Une exposition aux Archives nationales, à Pierrefitte-sur-Seine

L’exposition permet de découvrir l’envers du décor des grandes compétitions organisées par la France telles que les coupes du monde de 1938 et de 1998, ou les rencontres européennes de 1960 et 1984. Les documents d’archives ont trouvé leur place naturelle de témoins privilégiés. Lettres des conseillers ministériels, notes des affaires étrangères sur les problèmes diplomatiques, rapports sur la sécurité ou sur les projets déconstruction de stade côtoient les affiches et les mascottes des compétitions, les plans et les maquettes des projets de stade, ou bien encore les journaux d’époque et les reportages photographiques.

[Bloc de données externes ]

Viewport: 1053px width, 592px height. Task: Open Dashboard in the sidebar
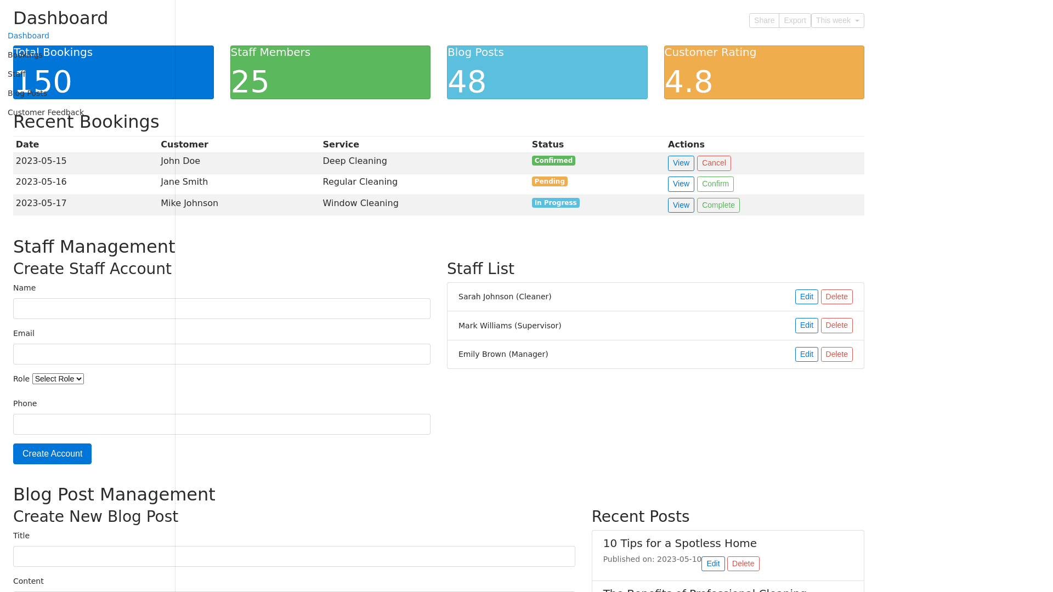[x=29, y=36]
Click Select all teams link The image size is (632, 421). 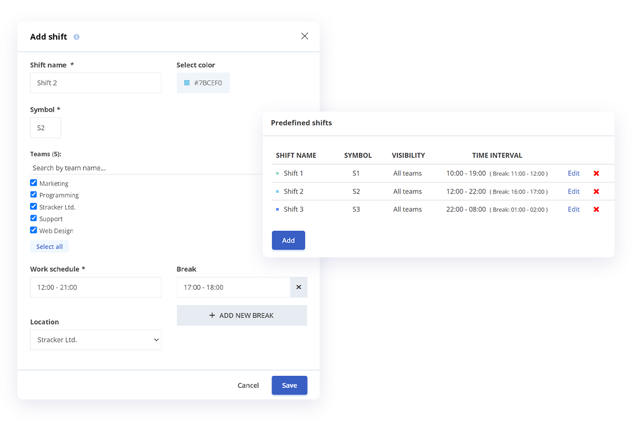[49, 246]
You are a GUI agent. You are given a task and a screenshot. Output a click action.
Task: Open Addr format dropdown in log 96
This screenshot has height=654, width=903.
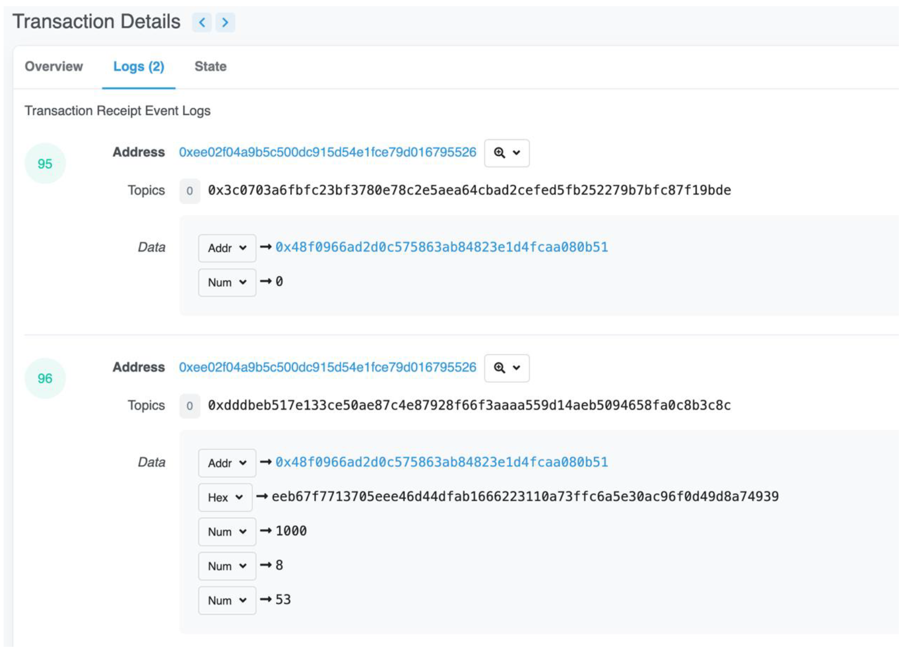227,463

Parmi les objets emblématiques, la réplique du trophée Jules-Rimet créé pour la première Coupe du monde de 1930 en Uruguay. La statuette exécutée par Abel Lafleur représente Nikè, la déesse grecque de la victoire, tenant un calice octogonal. Elle a été volée plusieurs fois. La peluche de Footix, mascotte de la Coupe du monde 1998, créée par Fabrice Pialot. L’affiche de la Coupe du monde 1938 réalisée par Henri Desmé. Le dessin représente un joueur posant le pied sur un ballon, lui-même posé sur un terrain de jeu figuré par un globe terrestre. Cette représentation martiale préfigure la guerre à venir. La Lettre d’une jeune fille du Vaucluse au « Président des Sports », le 5 novembre 1968, témoignant des difficultés que connaît le football féminin français.